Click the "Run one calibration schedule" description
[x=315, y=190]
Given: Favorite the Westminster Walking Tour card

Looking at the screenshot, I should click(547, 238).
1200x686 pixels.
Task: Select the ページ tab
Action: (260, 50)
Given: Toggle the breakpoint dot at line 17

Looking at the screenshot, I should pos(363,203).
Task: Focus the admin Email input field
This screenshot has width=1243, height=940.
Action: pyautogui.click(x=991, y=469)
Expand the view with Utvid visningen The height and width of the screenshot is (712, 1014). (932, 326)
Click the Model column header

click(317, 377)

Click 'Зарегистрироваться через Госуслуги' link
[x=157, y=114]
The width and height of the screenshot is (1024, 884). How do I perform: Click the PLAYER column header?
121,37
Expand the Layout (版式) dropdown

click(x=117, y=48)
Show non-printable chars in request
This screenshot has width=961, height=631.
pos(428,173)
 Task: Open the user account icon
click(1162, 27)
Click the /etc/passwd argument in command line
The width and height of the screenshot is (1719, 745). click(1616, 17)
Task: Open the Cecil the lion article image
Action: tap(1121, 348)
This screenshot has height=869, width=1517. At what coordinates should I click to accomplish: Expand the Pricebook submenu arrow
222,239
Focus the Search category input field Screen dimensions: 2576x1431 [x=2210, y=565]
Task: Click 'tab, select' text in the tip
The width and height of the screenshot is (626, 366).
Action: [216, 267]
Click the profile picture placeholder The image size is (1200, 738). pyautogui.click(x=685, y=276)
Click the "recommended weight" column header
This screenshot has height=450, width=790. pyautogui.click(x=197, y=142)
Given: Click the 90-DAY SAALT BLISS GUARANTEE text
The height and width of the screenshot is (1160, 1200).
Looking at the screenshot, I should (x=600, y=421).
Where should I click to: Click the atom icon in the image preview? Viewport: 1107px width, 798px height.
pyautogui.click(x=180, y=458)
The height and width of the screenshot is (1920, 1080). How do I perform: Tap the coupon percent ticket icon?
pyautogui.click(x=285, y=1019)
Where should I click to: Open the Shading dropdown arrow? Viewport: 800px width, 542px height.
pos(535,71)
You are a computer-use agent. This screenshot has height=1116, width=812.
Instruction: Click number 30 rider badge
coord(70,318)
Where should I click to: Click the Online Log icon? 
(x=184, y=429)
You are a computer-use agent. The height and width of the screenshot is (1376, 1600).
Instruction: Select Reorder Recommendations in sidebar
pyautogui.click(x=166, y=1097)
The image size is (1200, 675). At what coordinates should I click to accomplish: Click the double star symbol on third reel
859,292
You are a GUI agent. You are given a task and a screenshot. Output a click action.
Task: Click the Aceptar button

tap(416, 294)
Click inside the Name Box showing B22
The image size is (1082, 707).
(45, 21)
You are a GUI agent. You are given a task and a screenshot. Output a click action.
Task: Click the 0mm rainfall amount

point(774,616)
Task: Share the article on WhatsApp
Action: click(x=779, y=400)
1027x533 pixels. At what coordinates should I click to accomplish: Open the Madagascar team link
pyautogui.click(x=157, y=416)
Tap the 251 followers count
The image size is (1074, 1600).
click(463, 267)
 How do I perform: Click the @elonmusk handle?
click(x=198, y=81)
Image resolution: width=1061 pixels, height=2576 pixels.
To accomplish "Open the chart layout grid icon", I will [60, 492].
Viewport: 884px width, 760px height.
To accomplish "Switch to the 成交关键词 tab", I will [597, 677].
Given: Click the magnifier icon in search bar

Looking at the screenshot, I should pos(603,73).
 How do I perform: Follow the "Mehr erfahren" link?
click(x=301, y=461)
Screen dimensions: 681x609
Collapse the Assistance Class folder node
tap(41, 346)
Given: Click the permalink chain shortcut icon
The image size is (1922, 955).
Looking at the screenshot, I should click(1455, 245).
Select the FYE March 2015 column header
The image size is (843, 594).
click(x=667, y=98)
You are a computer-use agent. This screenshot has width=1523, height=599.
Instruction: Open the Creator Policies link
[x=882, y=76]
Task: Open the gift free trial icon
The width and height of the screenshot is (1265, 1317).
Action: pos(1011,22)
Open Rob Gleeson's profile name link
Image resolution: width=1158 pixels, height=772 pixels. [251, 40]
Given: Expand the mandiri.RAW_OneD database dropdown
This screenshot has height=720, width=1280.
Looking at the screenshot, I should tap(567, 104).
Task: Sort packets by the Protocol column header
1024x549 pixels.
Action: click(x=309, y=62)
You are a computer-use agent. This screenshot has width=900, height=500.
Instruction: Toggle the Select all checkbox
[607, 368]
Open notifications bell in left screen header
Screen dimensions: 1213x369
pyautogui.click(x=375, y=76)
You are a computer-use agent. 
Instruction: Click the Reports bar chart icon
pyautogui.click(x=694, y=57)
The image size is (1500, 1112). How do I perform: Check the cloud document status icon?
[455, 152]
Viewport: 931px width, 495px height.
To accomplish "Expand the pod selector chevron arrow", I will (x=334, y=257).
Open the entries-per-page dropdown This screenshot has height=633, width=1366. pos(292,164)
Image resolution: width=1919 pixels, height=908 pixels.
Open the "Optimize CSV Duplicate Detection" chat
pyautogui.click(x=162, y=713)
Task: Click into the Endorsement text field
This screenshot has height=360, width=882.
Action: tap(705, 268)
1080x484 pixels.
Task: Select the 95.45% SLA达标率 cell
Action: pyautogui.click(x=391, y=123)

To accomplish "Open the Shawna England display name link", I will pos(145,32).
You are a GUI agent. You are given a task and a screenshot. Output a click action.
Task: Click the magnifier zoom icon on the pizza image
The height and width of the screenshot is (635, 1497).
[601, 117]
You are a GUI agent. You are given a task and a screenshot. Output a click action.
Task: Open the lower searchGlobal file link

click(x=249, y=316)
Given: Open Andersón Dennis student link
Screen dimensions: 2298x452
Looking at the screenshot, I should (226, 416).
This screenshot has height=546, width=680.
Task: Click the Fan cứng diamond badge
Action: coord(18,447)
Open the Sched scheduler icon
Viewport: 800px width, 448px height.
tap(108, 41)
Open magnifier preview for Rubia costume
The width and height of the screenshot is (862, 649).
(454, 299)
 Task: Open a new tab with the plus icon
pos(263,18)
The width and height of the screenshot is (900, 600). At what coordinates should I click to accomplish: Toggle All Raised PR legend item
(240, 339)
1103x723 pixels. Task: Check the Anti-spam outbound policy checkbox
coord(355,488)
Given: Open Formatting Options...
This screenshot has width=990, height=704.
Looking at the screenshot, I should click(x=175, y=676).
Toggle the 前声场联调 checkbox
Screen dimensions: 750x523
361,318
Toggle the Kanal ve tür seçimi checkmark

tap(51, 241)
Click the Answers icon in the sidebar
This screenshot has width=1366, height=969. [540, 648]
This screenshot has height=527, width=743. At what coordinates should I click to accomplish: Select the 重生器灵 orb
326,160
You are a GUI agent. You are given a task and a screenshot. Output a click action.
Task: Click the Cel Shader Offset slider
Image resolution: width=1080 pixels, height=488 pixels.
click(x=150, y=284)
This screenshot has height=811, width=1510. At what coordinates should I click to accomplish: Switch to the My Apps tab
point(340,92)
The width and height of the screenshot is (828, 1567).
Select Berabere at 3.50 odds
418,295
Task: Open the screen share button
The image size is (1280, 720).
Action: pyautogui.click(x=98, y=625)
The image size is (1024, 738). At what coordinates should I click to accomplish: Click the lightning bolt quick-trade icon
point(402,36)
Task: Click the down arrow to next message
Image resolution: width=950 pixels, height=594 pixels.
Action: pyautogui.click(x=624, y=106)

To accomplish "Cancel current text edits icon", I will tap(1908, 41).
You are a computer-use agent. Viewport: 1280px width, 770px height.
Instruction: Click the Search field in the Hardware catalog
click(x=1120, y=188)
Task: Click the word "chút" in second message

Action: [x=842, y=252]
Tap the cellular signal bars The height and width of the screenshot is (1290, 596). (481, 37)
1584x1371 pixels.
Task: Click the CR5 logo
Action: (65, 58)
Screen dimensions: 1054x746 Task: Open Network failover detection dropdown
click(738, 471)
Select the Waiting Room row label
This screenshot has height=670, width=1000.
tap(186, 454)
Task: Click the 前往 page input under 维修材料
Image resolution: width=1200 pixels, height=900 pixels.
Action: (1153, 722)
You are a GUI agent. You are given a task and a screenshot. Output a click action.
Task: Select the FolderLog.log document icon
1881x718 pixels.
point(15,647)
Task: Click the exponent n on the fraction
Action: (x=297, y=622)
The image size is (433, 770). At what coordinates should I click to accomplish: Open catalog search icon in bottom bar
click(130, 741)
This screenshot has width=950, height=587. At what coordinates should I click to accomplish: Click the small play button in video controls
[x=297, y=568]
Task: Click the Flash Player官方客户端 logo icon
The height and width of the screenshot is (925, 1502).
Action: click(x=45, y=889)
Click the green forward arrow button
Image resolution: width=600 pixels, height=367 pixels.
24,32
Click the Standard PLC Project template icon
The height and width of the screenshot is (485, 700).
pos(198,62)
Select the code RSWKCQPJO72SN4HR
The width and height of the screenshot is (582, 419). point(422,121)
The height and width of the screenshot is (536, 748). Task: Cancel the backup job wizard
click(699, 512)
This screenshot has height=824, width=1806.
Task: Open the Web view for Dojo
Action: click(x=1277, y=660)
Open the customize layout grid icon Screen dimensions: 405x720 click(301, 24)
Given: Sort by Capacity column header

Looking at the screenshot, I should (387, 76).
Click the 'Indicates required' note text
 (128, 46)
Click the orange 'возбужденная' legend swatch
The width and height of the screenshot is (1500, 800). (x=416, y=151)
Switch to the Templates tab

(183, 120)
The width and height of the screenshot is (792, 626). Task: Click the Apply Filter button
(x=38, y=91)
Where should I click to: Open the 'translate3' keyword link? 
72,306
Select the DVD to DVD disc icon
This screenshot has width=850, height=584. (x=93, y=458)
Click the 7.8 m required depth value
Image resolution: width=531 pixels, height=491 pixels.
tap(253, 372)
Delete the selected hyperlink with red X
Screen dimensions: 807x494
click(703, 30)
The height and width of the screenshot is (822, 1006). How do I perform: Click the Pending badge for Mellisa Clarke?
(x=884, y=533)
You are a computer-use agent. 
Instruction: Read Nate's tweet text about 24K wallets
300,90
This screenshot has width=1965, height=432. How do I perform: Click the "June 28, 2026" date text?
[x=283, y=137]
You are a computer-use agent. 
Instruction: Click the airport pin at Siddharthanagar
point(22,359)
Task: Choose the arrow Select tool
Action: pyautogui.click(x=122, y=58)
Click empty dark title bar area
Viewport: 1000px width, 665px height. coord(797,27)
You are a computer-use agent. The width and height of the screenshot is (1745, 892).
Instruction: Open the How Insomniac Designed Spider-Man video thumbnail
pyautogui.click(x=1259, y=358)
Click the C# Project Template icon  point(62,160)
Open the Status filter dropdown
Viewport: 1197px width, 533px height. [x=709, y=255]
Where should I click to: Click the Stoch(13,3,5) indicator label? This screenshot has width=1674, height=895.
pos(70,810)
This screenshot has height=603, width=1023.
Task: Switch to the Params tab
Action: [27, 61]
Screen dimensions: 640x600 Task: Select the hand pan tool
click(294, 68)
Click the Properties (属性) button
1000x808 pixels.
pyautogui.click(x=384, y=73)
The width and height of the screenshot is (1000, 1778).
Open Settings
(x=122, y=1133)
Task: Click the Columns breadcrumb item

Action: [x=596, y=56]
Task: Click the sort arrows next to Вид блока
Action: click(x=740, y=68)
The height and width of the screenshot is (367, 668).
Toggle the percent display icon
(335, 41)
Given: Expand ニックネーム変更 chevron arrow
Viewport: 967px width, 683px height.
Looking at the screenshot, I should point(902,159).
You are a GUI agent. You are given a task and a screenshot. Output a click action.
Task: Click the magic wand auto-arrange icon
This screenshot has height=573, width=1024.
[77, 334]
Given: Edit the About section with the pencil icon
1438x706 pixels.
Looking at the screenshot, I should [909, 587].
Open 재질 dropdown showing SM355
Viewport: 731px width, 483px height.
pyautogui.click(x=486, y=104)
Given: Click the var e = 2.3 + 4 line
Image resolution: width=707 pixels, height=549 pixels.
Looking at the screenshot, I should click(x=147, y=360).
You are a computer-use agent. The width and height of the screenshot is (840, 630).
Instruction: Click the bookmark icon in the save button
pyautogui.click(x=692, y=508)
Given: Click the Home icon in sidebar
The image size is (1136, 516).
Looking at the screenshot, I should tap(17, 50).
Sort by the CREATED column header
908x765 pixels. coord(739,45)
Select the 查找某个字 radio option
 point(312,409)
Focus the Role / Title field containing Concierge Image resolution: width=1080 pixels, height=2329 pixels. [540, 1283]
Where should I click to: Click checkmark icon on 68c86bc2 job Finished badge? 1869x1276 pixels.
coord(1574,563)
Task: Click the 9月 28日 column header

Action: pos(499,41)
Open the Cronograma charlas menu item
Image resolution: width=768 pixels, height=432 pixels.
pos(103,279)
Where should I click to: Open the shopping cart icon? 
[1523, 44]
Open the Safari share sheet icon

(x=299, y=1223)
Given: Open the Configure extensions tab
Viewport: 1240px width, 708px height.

▸ **Goal of the exercise**
Among the entries, how many lines include the word "page"? Answer with only the number.

▸ **Result of the exercise**
2